A partir de 1933 empezó a tener diferencias con algunos integrantes del grupo de los surrealistas, del que fue finalmente expulsado a finales de 1934. A partir de ese momento y siempre en compañía de Gala, inicia sus andanzas fuera de Francia, especialmente en Estados Unidos, donde gozaba de gran renombre. Fue entonces cuando Breton le puso el apodo con el que lo conocerían los surrealistas desde ese momento: “Avida Dollars”, que utiliza las mismas letras de su nombre. La fulgurante carrera de Dalí como artista y hombre-espectáculo continuó durante el resto de su vida, a pesar de que su actitud megalómana molestaba a muchos de sus admiradores, ya que su pintura tenía una calidad innegable. Murió en 1989 a los 84 años, en su casa de Portlligat sin abandonar jamás sus excentricidades y sus provocaciones.

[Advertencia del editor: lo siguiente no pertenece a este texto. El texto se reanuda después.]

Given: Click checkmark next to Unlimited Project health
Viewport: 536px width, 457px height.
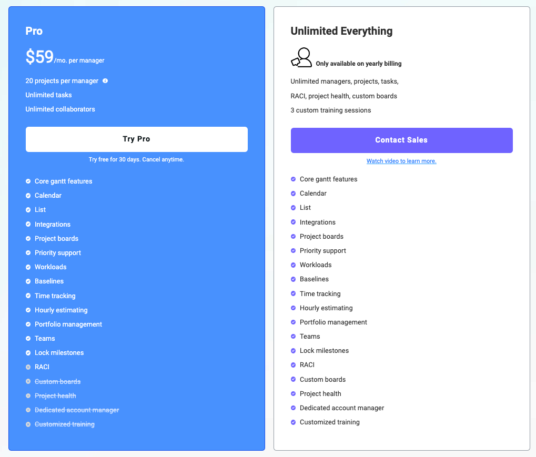Looking at the screenshot, I should pyautogui.click(x=294, y=394).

El gran masturbador expresa admirablemente las mejores cualidades y los peores monstruos de este artista. La figura central y más grande de la composición representa una mineral cabeza de perfil volteada a la tierra, de donde proviene el ser humano, como un regreso a lo más básico de su esencia. Alrededor se acumulan figuras simbólicas propias del imaginario del artista como la langosta, las hormigas que representan la muerte, un anzuelo, que representa las ligaduras emocionales, una mujer que surge de la figura mayor y tiene su boca cerca de los genitales de un torso con calzoncillos ajustados, un lirio y fuera de la figura principal la figura de un hombre solitario y al centro una pareja que se abraza, en la cual la mujer se está metamorfoseando en roca. Todo ello en un paisaje vacío y desolado, con un cielo azul e infinito. Todo está colocado de acuerdo a una asociación libre y caótica, producto del automatismo psíquico que era empleado por los surrealistas. Gracias a ello, podemos establecer libremente distintas relaciones, de las cuales el título de la obra nos da sólo una de tantas que hay contenidas en esta pintura. El morbo es explotado con cierta contención, como si a los monstruos lascivos no se les permitiese expresarse con toda su carga procaz y en esto Dalí se muestra todavía timorato en este cuadro. La sugerencia es entonces sólo incompleta y no alcanza a ser más que un tímido vislumbre de la auténtica perversidad con la que Dalí placenteramente se dedicaba a autoflagelarse. Pero es un excelente ejemplo del arte surrealista, en su corriente más onírica, un buen principio para profundizar en los abismos en los cuales se sumergieron estos individuos, perseguidos por sus propias creaciones fantásticas y desdichadas.